The main protease of SARS-CoV-2 cleaves histone deacetylases and DCP1A, attenuating the immune defense of the interferon-stimulated genes

Severe acute respiratory syndrome coronavirus 2 (SARS-CoV-2), which causes coronavirus disease 2019 (COVID-19), constitutes an emerging human pathogen of zoonotic origin. A critical role in protecting the host against invading pathogens is carried out by interferon-stimulated genes (ISGs), the primary effectors of the type I interferon (IFN) response. All coronaviruses studied thus far have to first overcome the inhibitory effects of the IFN/ISG system before establishing efficient viral replication. However, whether SARS-CoV-2 evades IFN Antiviral immunity by manipulating ISG activation remains to be elucidated. Here, we show that the SARS-CoV-2 main protease (M^pro) significantly suppresses the expression and transcription of downstream ISGs driven by IFN-stimulated response elements (ISREs) in a dose-dependent manner, and similar negative regulations were observed in two mammalian epithelial cell lines (simian Vero E6 and human A549). Our analysis shows that to inhibit the ISG production, M^pro cleaves histone deacetylases (HDACs) rather than directly targeting IFN signal transducers.
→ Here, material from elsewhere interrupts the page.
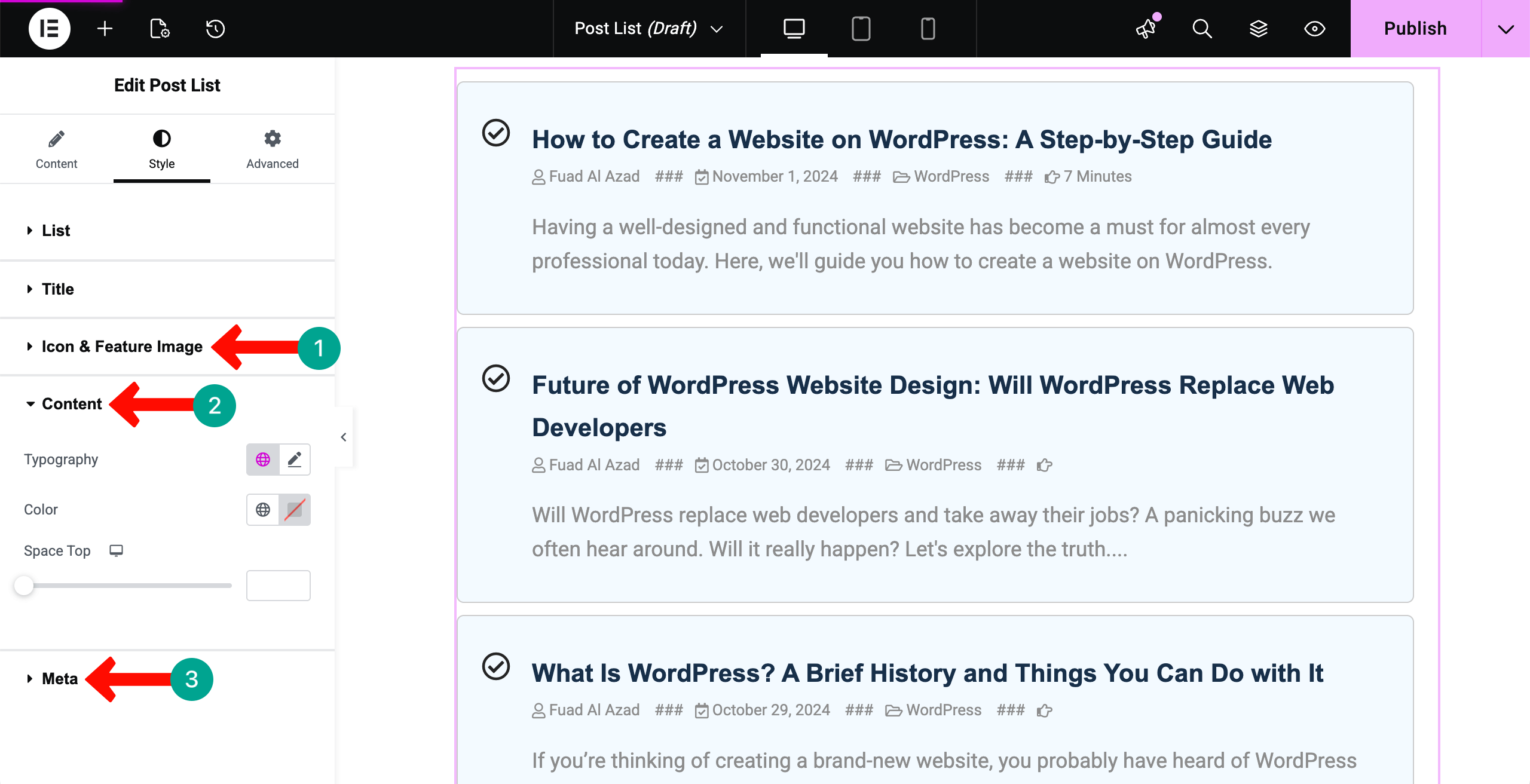Viewport: 1530px width, 784px height.
Task: Open the structure navigator panel
Action: point(1259,28)
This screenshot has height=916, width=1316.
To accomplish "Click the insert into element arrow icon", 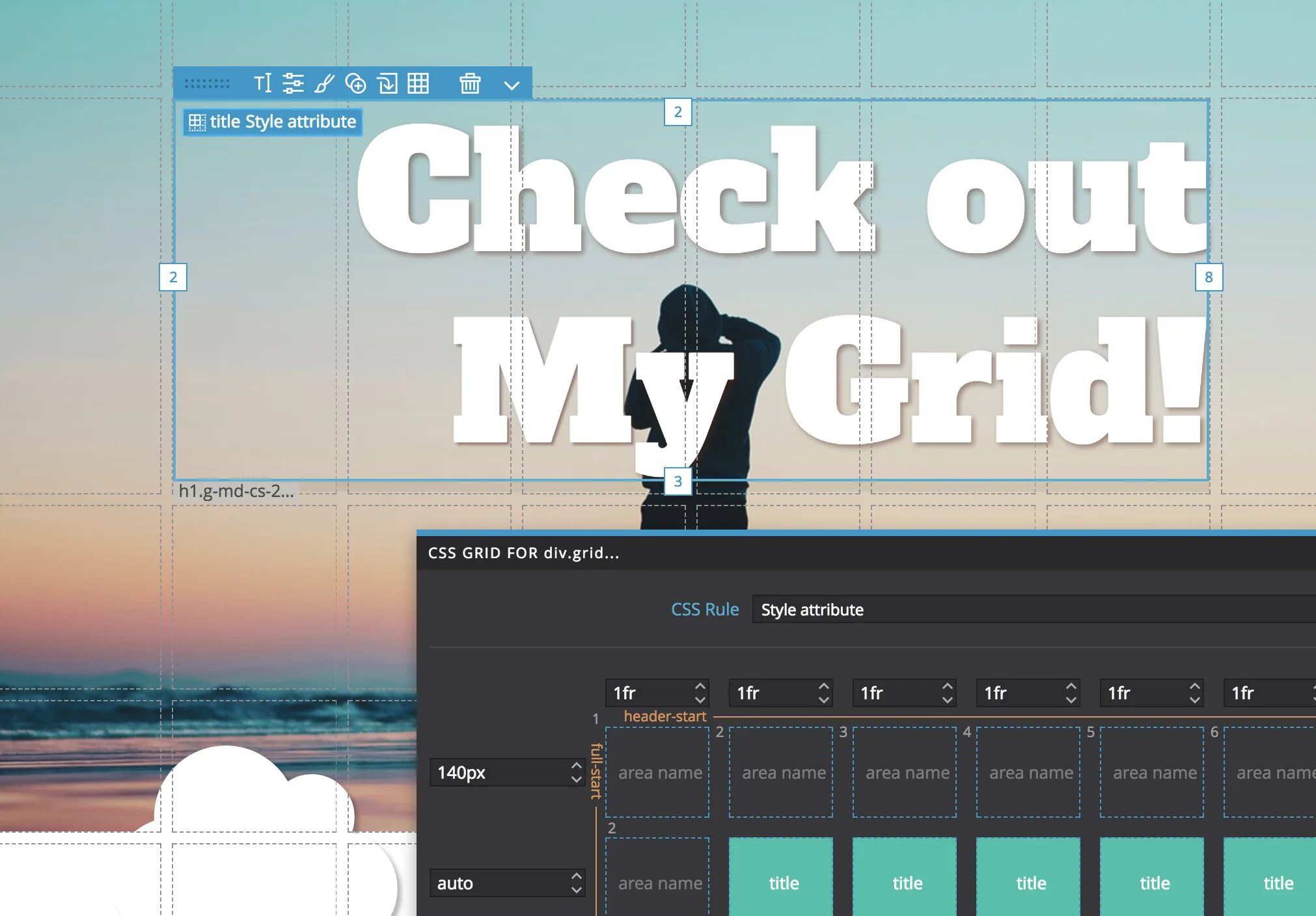I will tap(387, 83).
Interestingly, M^pro also abolishes the activity of ISG effector decapping mRNA 1A (DCP1A) by cleaving it at residue Q343. In addition, M^pro from different genera of coronaviruses has the protease activity to cleave both HDAC2 and DCP1A, even though the alphacoronaviruse M^pro exhibits weaker catalytic activity in cleaving HDAC2. In conclusion, our findings clearly demonstrate that SARS-CoV-2 M^pro constitutes a critical anti-immune effector that modulates the IFN/ISG system at multiple levels, thus providing a novel molecular explanation for viral immune evasion, and allowing for new therapeutic approaches against COVID-19 Infection.

SARS-CoV-2; cleavage; decapping mRNA 1A; histone deacetylases; interferon-stimulated gene; main protease.